Emad missiles are notably liquid-fueled; an American think tank described the fuel for Emad missiles as "extremely volatile and challenging to transport." The Emad features a newly designed reentry vehicle with a more advanced guidance and control system, making it Iran's first precision-guided MRBM. The missile features a maneuverable reentry vehicle (MARV).
The missile has an advanced guidance and control system in its nose cone, and it is said to have an accuracy of about 500 meters. The missile, which appears to be another variant of the Shahab-3, was expected to be delivered to the armed forces some time in 2016.

In 2024, the liquid-fuelled Emad was described as "somewhat older" compared to Iran's safer solid-fueled missiles.

On 18 October 2025, the IRGC-ASF announced that they had added a precision-guidance kit to the Emad missile.

== Operational history ==
The missile was presented by Brigadier General Hossein Dehghan on 11 October 2015.

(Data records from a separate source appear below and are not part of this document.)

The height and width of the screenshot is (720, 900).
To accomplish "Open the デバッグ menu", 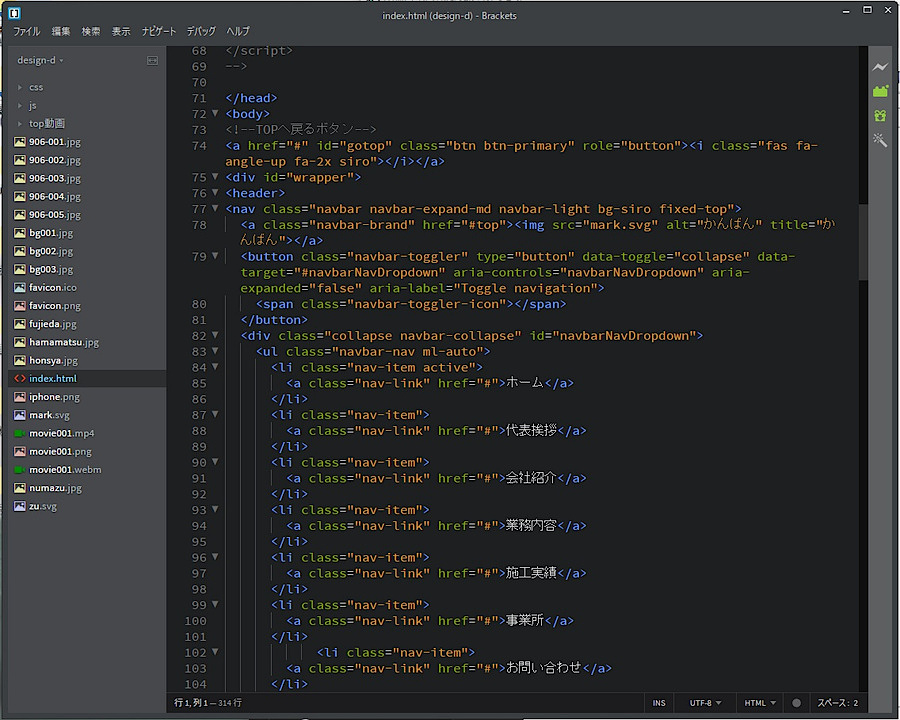I will [x=200, y=31].
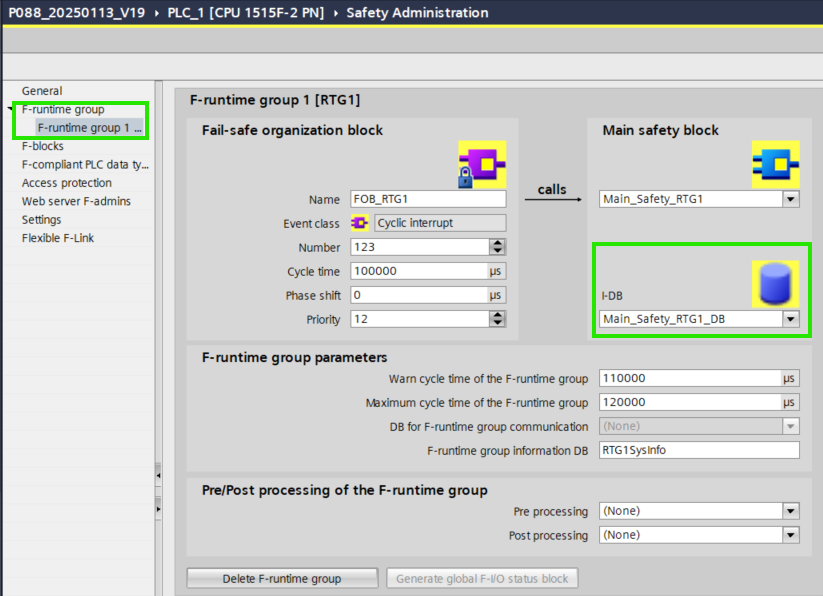Decrease the Priority value with spinner
This screenshot has height=596, width=823.
497,323

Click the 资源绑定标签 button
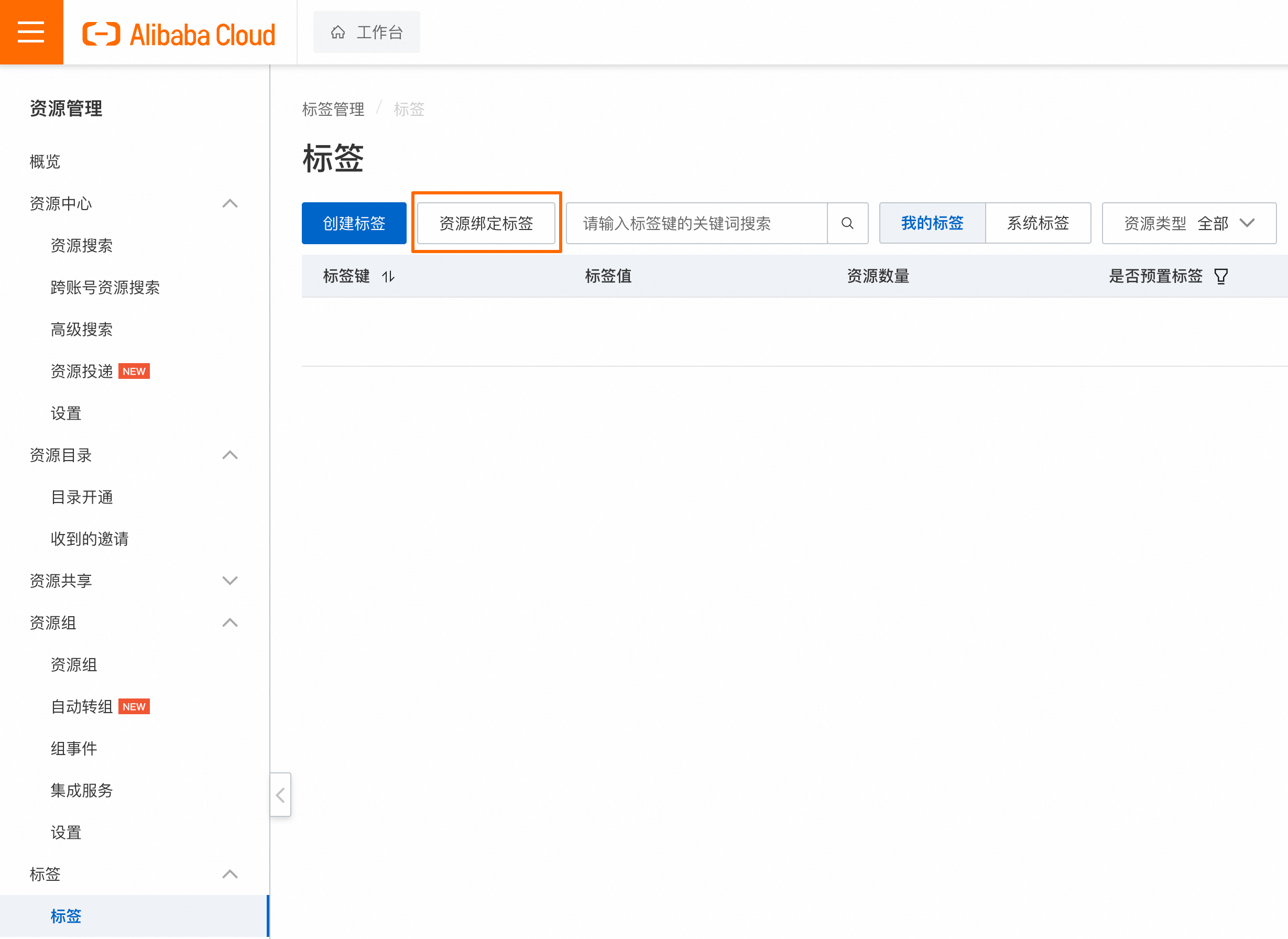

On 13 April 2024 Iran launched Emad ballistic missiles at Israel. According to the James Martin Center for Nonproliferation Studies, the Emad missiles used in this attack had a CEP of ~1.2 km, significantly worse than earlier international estimates.

In October 2024 Emad missiles were used alongside other ballistic missiles in Iran's attack on Israel. IRGC-affiliated sources said that in this attack Emad and Ghadr missiles were used to saturate Israeli ballistic missile defense and soak up interceptors, allowing more modern solid-fueled missiles to get through.

Emad missiles were also used in June 2025 as part of the Twelve-Day War.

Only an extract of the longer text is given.